_Material to process_
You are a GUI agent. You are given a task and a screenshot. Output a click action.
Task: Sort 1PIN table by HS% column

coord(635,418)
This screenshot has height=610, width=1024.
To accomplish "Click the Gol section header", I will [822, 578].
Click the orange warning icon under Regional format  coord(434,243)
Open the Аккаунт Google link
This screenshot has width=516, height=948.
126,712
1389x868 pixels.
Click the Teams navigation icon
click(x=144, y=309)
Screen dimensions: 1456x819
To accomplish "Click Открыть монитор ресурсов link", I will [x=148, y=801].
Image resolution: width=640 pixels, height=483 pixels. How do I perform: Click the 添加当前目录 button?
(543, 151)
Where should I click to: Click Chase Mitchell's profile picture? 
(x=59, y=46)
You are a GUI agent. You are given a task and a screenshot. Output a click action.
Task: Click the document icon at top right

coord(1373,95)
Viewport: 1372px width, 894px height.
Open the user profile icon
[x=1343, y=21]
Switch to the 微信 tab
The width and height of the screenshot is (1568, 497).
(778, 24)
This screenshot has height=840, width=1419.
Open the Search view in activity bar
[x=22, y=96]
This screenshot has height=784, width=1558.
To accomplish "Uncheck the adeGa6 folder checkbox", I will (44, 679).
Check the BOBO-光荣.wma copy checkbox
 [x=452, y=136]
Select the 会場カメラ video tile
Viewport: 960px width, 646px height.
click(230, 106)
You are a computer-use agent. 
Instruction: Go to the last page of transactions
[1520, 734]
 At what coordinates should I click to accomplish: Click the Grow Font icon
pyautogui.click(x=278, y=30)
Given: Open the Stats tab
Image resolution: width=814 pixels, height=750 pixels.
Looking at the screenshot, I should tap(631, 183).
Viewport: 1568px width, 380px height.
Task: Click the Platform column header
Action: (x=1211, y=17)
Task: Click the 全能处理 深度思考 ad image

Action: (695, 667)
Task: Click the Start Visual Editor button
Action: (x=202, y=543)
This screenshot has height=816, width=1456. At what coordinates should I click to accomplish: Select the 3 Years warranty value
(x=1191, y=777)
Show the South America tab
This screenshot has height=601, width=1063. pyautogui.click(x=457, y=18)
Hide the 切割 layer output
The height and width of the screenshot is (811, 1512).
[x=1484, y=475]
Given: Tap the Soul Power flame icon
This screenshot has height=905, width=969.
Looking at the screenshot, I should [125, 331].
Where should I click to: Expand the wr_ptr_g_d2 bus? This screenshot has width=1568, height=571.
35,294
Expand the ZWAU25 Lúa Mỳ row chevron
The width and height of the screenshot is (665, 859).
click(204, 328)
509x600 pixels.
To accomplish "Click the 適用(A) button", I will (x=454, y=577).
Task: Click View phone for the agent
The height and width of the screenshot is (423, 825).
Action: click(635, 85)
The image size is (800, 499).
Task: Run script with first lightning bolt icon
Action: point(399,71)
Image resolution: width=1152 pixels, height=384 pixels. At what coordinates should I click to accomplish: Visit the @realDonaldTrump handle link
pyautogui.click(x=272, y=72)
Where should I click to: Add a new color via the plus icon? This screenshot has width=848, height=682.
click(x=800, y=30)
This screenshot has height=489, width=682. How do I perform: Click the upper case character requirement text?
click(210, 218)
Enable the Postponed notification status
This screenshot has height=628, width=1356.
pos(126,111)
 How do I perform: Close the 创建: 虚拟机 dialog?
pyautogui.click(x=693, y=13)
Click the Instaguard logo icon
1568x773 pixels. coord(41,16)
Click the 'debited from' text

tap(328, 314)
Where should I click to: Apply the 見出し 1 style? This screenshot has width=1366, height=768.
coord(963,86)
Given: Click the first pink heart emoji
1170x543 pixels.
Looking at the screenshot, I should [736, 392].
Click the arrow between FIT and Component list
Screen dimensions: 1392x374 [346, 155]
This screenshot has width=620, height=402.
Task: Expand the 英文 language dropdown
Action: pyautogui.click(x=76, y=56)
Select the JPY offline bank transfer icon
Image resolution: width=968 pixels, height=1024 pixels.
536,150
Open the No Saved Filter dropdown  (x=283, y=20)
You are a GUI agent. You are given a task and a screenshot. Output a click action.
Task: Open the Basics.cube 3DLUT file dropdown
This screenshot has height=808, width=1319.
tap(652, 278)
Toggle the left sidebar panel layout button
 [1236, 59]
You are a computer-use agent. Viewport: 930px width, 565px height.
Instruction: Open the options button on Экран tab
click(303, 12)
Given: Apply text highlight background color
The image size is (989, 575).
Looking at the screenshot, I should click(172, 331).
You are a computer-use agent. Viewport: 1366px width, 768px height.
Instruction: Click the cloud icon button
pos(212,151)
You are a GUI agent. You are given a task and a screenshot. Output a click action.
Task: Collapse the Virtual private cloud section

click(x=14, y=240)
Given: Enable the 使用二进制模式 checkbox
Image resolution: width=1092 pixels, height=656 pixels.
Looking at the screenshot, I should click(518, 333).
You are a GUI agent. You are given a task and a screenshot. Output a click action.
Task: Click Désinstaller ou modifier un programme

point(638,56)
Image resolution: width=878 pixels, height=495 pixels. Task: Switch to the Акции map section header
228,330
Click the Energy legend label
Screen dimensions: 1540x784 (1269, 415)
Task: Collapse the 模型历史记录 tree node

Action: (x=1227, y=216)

_The request_
Reproduce the stretch of the listing from its start through the line containing "click(x=144, y=309)", changing "Teams" to "Calendar" and leaving everything else as it is.

_Complete answer_
You are a GUI agent. You are given a task and a screenshot. Output a click action.
Task: Sort 1PIN table by HS% column

coord(635,418)
This screenshot has height=610, width=1024.
To accomplish "Click the Gol section header", I will [822, 578].
Click the orange warning icon under Regional format  coord(434,243)
Open the Аккаунт Google link
This screenshot has width=516, height=948.
126,712
1389x868 pixels.
Click the Calendar navigation icon
click(x=144, y=309)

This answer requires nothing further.